En el barrio de Palacio
queda la llamada Plaza de la Hora,
nombre que le viene dado porque fue una
hora cada día el tiempo que la
desdichada Princesa de Eboli podía dedicar a la contemplación del mundo desde la famosa reja que da a
la plaza, durante los
largos años de prisión en su
propio palacio que hubo de cumplir, por mandato del rey Felipe II, hasta el día de su muerte. En el barrio de San Francisco están
los rincones pastraneros con más sabor a siglos. Callejuelas estrechas y
sombrías con aleros que casi se tocan,
empedrados aún muchos de ellos con guijarros y losas que conocieron aquellos
otros tiempos de histórica nobleza; encrucijadas
con enseñas piadosas a
la luz de
alguna lamparita que invitan a
pensar en el más allá y en la brevedad
de la vida durante las noches de
invierno, por las que a menudo deambula
y se santigua en la oscuridad de la noche alguna viejita enlutada. Luego los conventos: el de las
Monjas de Arriba en la que fuera Casa de
Moratín, que fundó Santa Teresa; todo ello sin
contar el de los frailes
Carmelitas, a media legua de la
villa, al que, dado su interés, dedicaremos al final
cumplido espacio. En el barrio del Albaicín, moruno como su nombre
indica, se adivina al pasar durante los
días grises de la Alcarria el trastaleo monótono de las ruecas y de los
viejos talleres de la hilandería. No
faltan quienes aseguran que el
cuadro de Las Hilanderas de
Diego Velázquez representa un
telar del barrio morisco de Pastrana.

Datos:

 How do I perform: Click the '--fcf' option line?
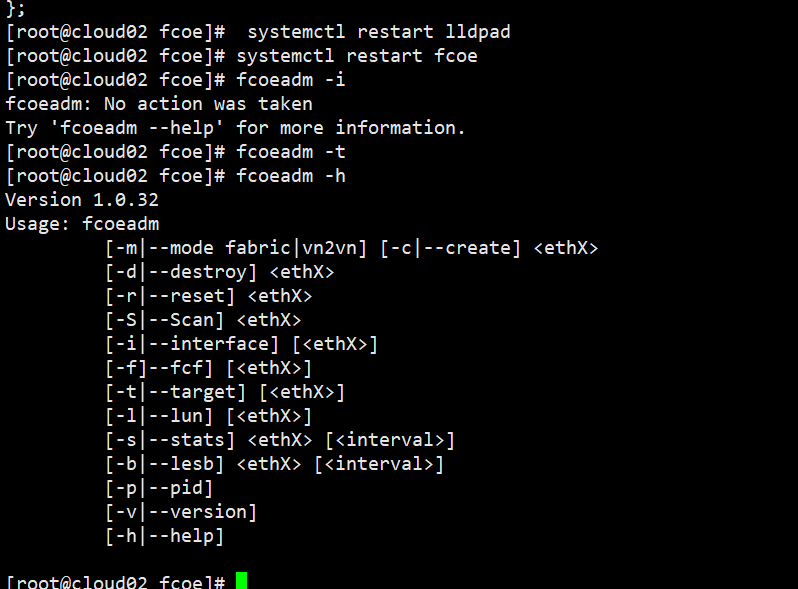[208, 368]
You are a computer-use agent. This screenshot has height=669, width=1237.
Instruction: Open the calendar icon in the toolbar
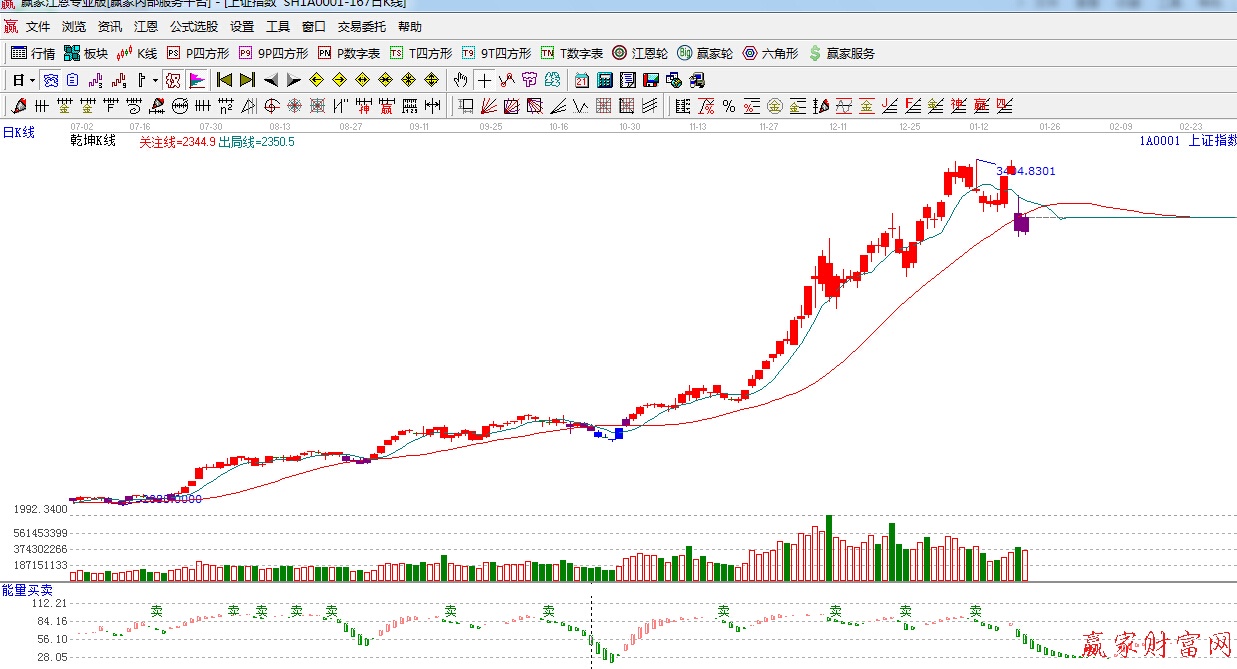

Tarea 1: Enumera todos los barrios de Pastrana que nombra el texto sobre Pastrana.
Tarea 2: Escribe cómo sigue el texto sobre Pastrana después de su última frase.

Respuesta 1: Palacio, San Francisco y el Albaicín.

Respuesta 2:
A pesar de todo es la Colegiata, la iglesia
parroquial de la villa, la que recibe a
diario mayor número de visitantes. Y no es
sólo por el templo en sí, que
méritos tiene, sino por el
tesoro en arte y en valores históricos
que en él se conservan, recogido casi todo en el museo parroquial, del que
destacan los famosos tapices flamencos del rey Alfonso V de
Portugal.
Ya se adelantó que la
actual Colegiata de Pastrana se debe en
buena parte al arzobispo fray Pedro González de Mendoza, cuyos restos y los de
sus padres, como ese era su propósito,
descansan allí. Se levantó sobre
otra iglesia gótica ya existente que fue
aprovechada como coro al fondo de la nave central. Las obras del edificio,
tal y como hoy puede verse, se
iniciaron en 1637 y
concluyeron cinco años más tarde. Consta
de tres naves, capilla mayor y crucero. El coro queda como se ha dicho al
fondo de
la nave central, con valiosa sillería de nogal que, en los actos de gran
solemnidad, solía ocupar en su tiempo uno de los
cabildos más numerosos de España, sin contar el de la catedral de Toledo. El
retablo mayor es de colosales
proporciones, obra de Matías Jimeno. Se adorna con diez cuadros que
representan imágenes de santas
mujeres, de vírgenes y mártires al
gusto manierista, además de un
lienzo en la parte superior con la imagen de
Cristo en la Cruz, y otro en el
centro con la verdadera imagen de San Francisco.
El enterramiento de lo primeros duques y de otros
muchos Mendozas más se encuentra
en una cripta que hay bajo el
presbiterio de la iglesia. La cripta ofrece forma de cruz, con un altar pequeño
como fondo del pasillo. Los sepulcros,
situados por ambas caras, llevan inscritos sus correspondientes epitafios que
recuerdan el nombre y la fecha
de fallecimiento de
toda aquella nobleza mendocina.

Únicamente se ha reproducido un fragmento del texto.